[MATERIAL FOR THE TASK Boundary: Start]

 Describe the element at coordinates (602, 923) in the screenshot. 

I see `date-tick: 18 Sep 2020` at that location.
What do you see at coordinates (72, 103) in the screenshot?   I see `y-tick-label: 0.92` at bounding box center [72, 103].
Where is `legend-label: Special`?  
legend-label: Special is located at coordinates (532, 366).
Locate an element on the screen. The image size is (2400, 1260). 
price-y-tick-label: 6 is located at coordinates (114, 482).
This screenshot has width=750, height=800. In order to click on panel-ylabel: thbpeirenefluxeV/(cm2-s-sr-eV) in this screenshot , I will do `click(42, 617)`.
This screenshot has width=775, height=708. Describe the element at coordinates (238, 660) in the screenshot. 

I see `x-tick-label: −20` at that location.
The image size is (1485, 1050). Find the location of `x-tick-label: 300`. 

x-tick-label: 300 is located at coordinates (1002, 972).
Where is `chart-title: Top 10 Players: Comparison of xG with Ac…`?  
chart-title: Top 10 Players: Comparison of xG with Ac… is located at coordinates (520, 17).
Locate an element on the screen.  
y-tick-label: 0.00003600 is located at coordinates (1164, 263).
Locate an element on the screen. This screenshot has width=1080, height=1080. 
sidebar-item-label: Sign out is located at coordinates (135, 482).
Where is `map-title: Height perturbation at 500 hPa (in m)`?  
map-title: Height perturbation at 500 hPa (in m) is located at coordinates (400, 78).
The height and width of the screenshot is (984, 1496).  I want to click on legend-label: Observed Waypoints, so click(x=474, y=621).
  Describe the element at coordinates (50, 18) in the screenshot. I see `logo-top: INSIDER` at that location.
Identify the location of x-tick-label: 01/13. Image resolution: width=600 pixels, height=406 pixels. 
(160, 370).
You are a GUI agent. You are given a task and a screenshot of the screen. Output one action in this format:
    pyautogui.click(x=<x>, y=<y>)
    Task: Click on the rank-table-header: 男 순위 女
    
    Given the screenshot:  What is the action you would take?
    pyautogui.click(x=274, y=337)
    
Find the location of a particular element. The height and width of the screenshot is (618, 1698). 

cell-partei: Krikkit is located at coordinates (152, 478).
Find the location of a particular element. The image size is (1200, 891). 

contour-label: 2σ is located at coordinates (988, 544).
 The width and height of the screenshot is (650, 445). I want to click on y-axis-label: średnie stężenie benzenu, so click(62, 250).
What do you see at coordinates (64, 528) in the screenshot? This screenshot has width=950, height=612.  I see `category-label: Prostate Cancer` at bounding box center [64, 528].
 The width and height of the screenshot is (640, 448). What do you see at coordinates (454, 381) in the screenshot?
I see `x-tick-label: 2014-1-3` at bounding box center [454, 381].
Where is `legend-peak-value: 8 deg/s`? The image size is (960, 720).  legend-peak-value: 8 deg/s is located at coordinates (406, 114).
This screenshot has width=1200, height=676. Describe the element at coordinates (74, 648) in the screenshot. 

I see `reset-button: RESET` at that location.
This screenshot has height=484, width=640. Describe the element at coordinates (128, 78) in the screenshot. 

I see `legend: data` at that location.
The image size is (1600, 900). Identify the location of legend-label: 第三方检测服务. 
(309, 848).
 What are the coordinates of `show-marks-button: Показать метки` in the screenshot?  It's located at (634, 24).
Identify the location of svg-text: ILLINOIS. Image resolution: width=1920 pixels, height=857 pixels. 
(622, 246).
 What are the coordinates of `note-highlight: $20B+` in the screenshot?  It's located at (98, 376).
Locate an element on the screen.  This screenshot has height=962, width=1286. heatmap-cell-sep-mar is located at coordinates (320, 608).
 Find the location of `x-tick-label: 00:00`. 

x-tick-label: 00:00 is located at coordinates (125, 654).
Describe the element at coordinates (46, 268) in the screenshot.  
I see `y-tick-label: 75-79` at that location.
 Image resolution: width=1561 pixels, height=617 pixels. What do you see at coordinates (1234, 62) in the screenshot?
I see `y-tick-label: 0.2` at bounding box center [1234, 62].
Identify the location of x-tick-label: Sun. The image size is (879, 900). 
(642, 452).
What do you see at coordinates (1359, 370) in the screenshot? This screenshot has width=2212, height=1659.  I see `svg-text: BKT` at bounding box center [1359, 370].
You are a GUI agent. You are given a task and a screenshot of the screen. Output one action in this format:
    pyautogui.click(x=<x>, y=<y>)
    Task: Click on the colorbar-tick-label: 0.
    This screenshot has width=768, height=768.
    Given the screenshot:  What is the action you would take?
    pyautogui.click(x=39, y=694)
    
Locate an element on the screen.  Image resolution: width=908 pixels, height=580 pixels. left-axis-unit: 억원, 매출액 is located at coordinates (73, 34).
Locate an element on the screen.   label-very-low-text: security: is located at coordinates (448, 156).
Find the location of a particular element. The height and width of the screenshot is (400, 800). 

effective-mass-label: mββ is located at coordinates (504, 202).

[MATERIAL FOR THE TASK Boundary: End]

◆ **WORK REQUIRED**
Pull out each line of the entries above that contains the word "center", and copy those lines as they appear.

◆ **OUTPUT**
What do you see at coordinates (72, 103) in the screenshot?   I see `y-tick-label: 0.92` at bounding box center [72, 103].
What do you see at coordinates (64, 528) in the screenshot? This screenshot has width=950, height=612.  I see `category-label: Prostate Cancer` at bounding box center [64, 528].
I see `x-tick-label: 2014-1-3` at bounding box center [454, 381].
I see `y-tick-label: 0.2` at bounding box center [1234, 62].
What do you see at coordinates (1359, 370) in the screenshot? This screenshot has width=2212, height=1659.  I see `svg-text: BKT` at bounding box center [1359, 370].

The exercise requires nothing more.